Workshop:SuperCheck-SC21: Second International Symposium on Checkpointing for Supercomputing
Authors: Rebecca Hartman-Baker (Lawrence Berkeley National Laboratory (LBNL)), Gene Cooperman (Northeastern University), Bogdan Nicolae (Argonne National Laboratory (ANL)), Sarp Oral (Oak Ridge National Laboratory (ORNL)), and Eric Roman and John Shalf (Lawrence Berkeley National Laboratory (LBNL))

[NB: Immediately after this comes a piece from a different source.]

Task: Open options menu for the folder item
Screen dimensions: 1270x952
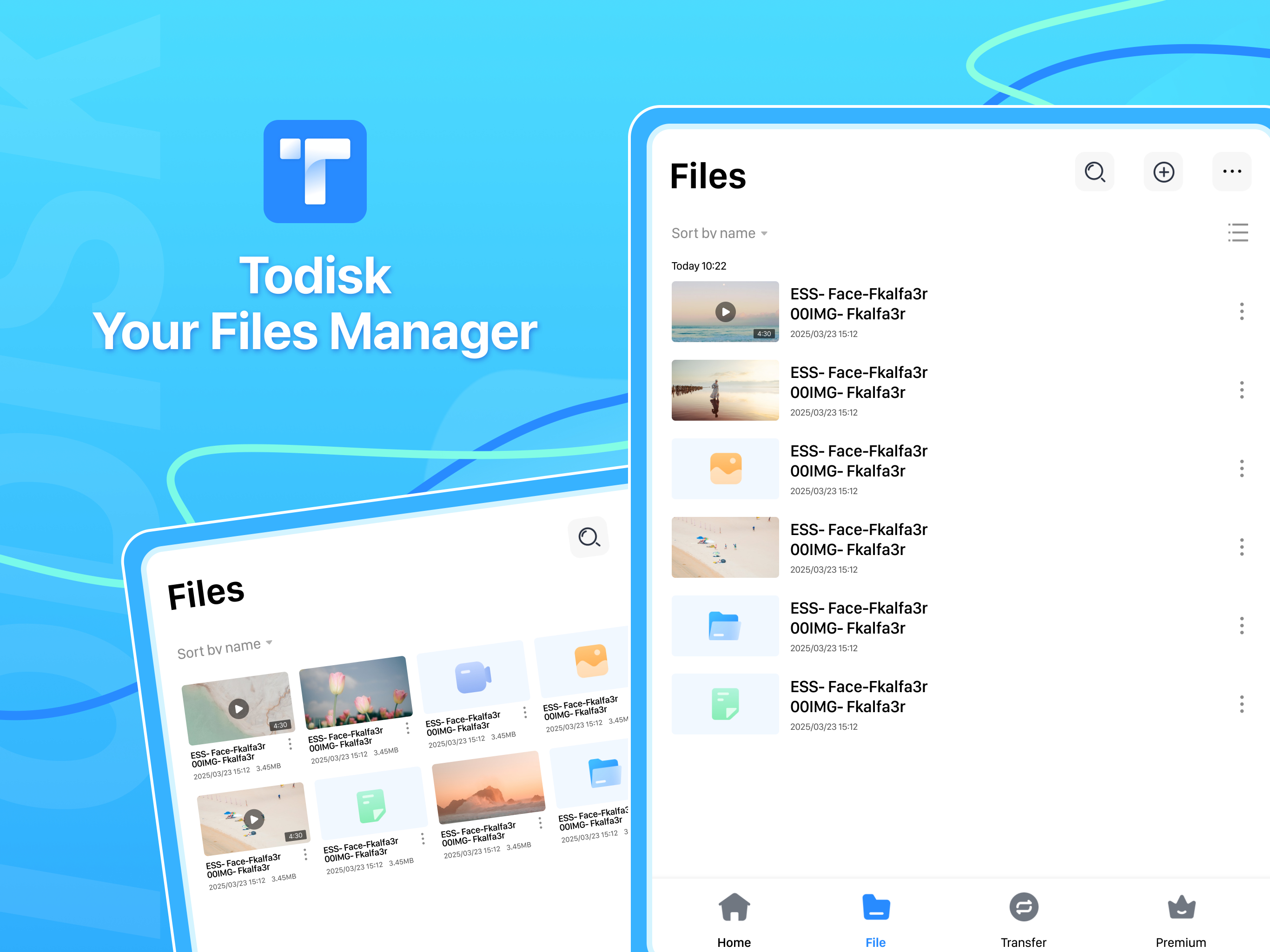Action: point(1241,626)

Abstract: Checkpoint/restart (C/R) tools of the past and present are constrained by the software and hardware architectures of the systems they are developed to run upon. They then chase the underlying hardware architecture as it evolves. In practical terms, this means C/R tools may not be ready to use until midway through the life span of a cutting-edge supercomputing system. This has been severely limiting HPC communities from reaping the benefits of C/R. Given the fact that software and hardware are fast evolving and becoming more complicated and heterogeneous, the development cycles for C/R tools will be getting longer to support new hardware and the workloads on it. Can checkpointing tools ever catch up with fast-changing HPC architectures, technologies, and workloads?
This panel brings together experts on both application-level and transparent checkpointing, operating systems, I/O and storage systems, computer architectures and future technologies to debate and discuss the most productive approaches for developing ready-to-use checkpointing tools for future HPC systems.